*TASK:* Print every line from the start of the data, and when you reach the line with "This screenshot has width=960, height=753.", include it and stop. Pictures are not part of the copy.

*TASK DATA:*

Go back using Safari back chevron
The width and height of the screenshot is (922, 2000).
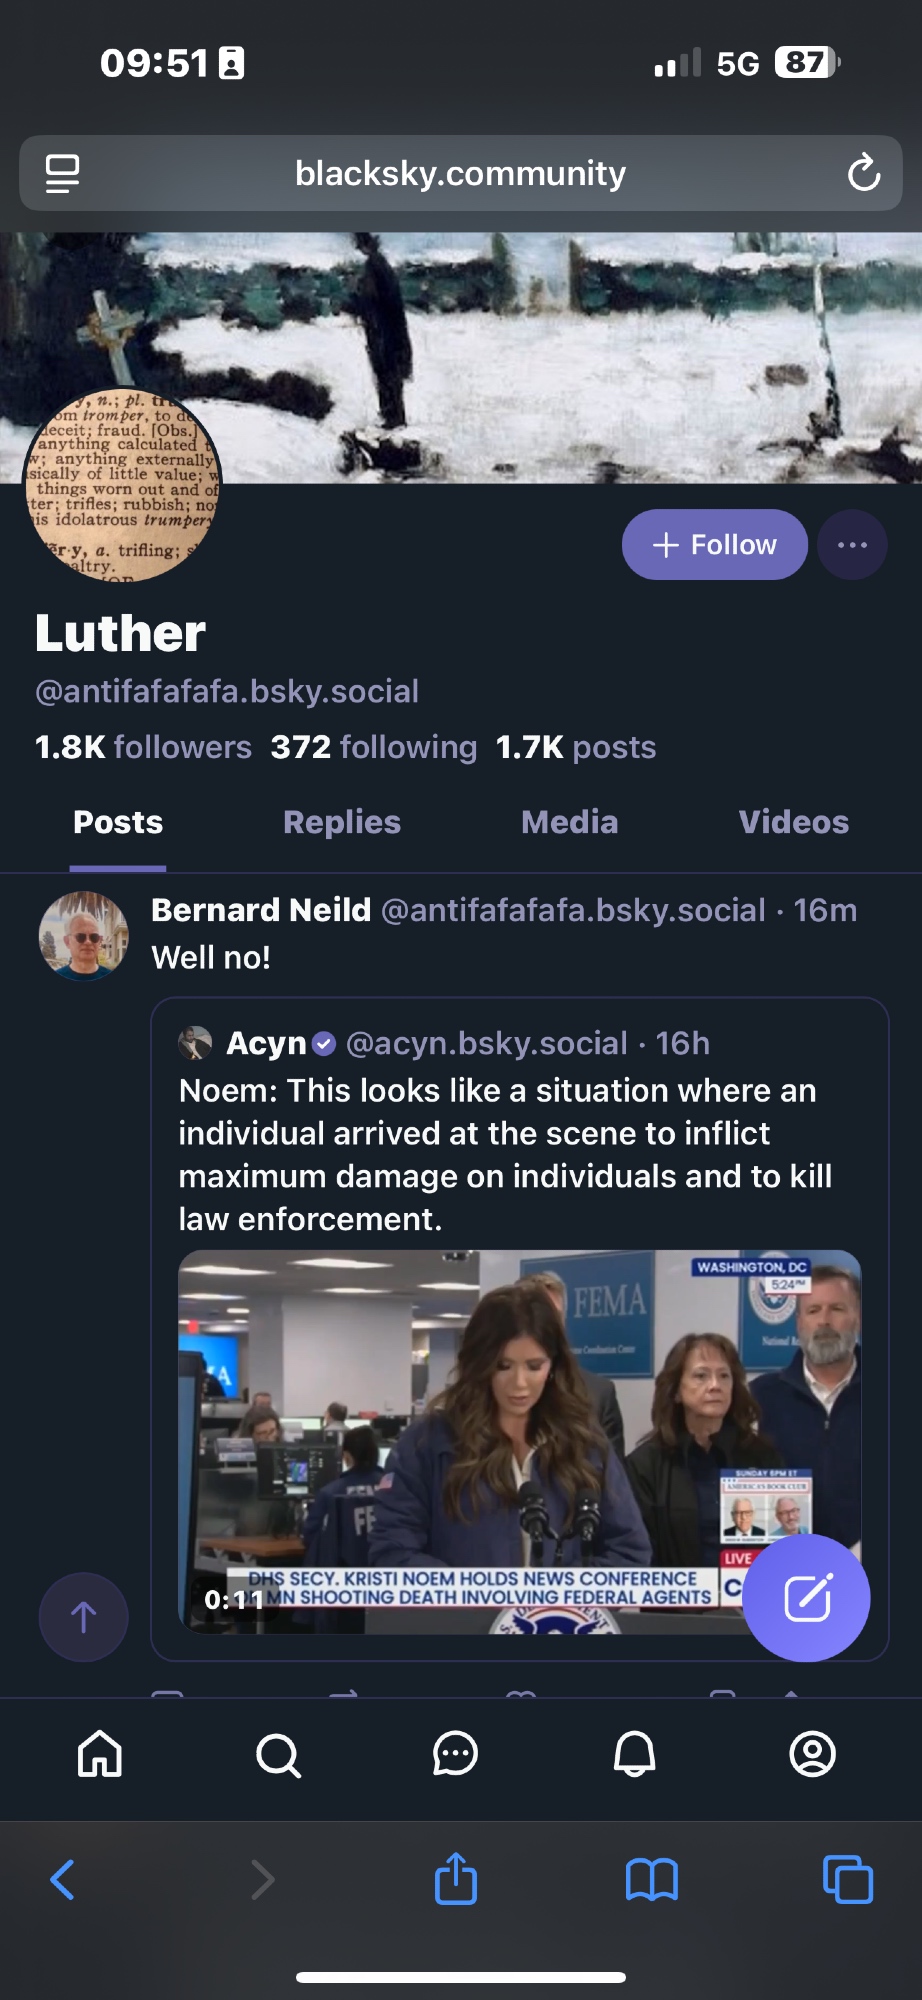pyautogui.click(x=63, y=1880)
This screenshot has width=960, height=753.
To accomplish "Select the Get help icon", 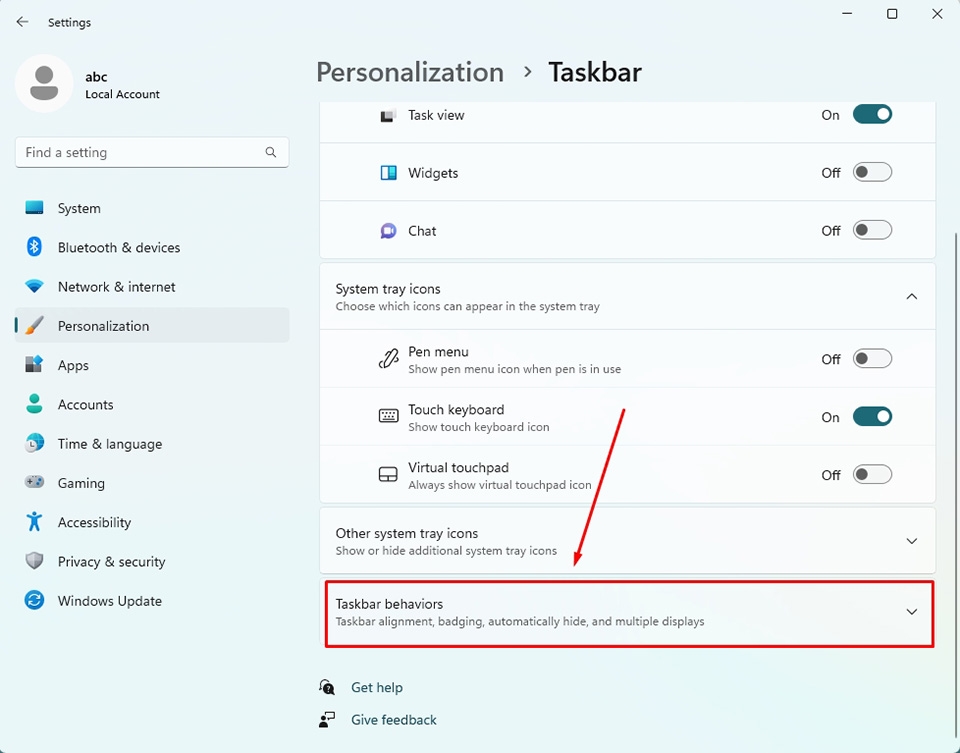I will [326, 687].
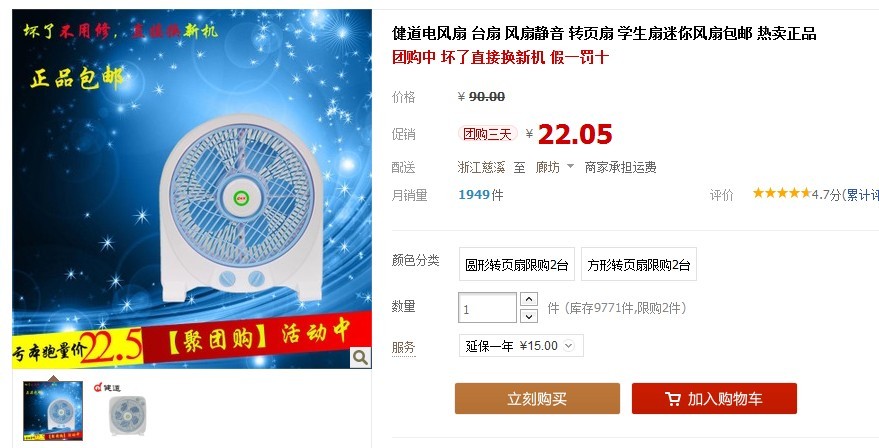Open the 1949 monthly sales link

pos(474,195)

*EXERCISE RESPONSE:*
Go back using Safari back chevron
The width and height of the screenshot is (922, 2000).
pyautogui.click(x=63, y=1880)
This screenshot has width=960, height=753.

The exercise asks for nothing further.